» **Exercise prompt**
Which lines of the records contain the word "Task"? Copy each one.

» **Data provided**
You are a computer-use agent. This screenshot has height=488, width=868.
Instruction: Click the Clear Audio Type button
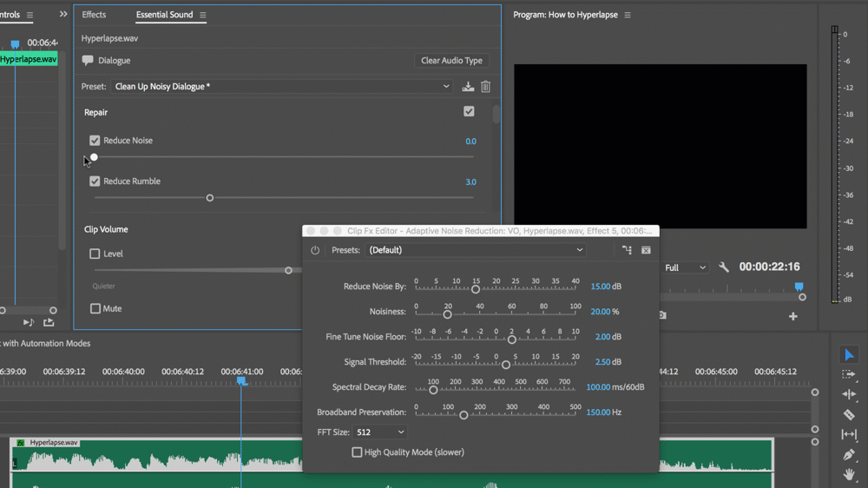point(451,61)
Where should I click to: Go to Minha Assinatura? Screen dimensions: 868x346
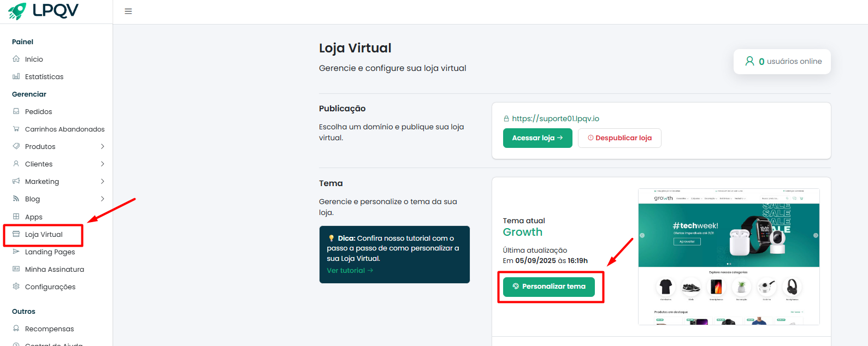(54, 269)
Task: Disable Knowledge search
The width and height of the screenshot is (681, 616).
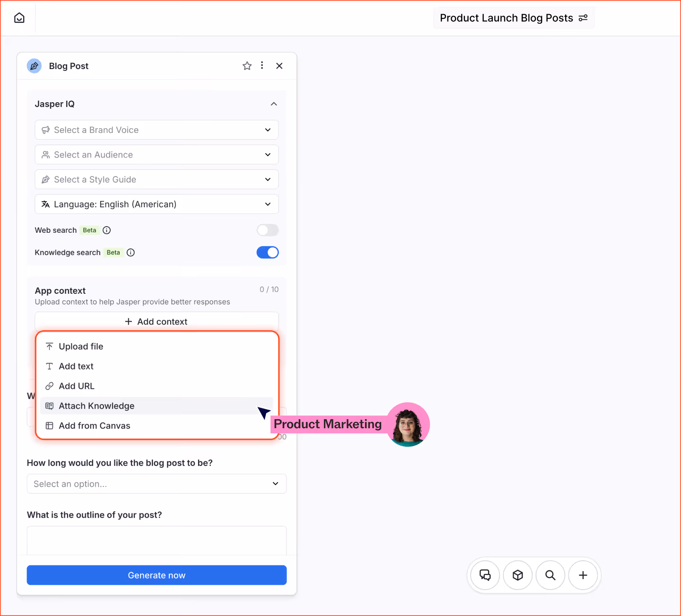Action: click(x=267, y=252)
* * *
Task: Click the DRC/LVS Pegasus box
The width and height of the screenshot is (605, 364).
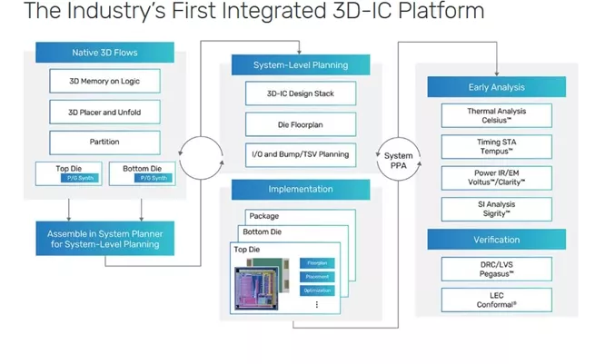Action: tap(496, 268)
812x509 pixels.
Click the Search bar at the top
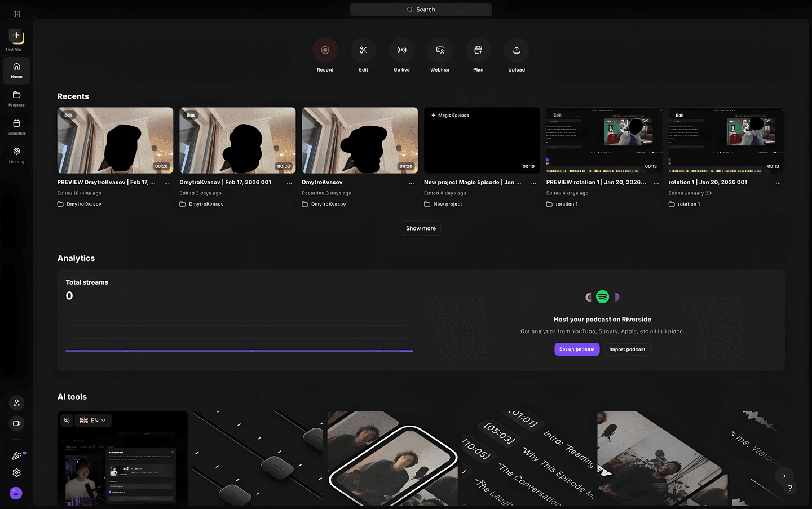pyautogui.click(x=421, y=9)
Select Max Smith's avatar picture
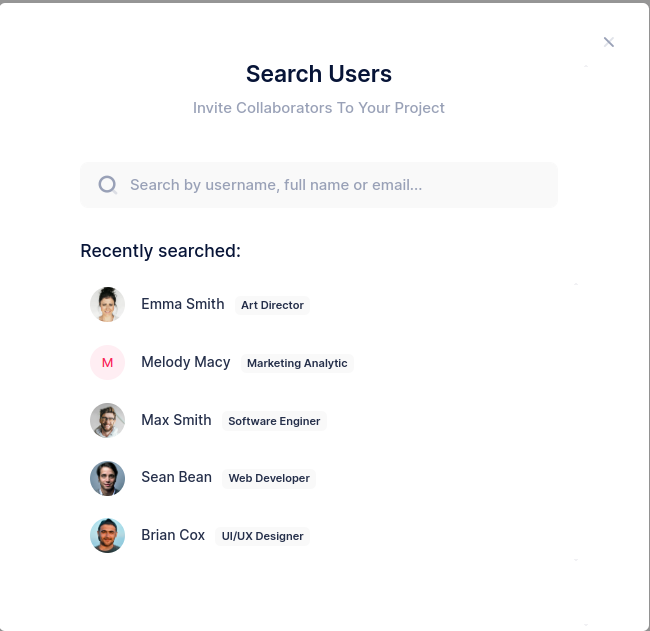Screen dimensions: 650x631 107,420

» **Answer to this problem**
Task: Disable Knowledge search
Task: Click the DRC/LVS Pegasus box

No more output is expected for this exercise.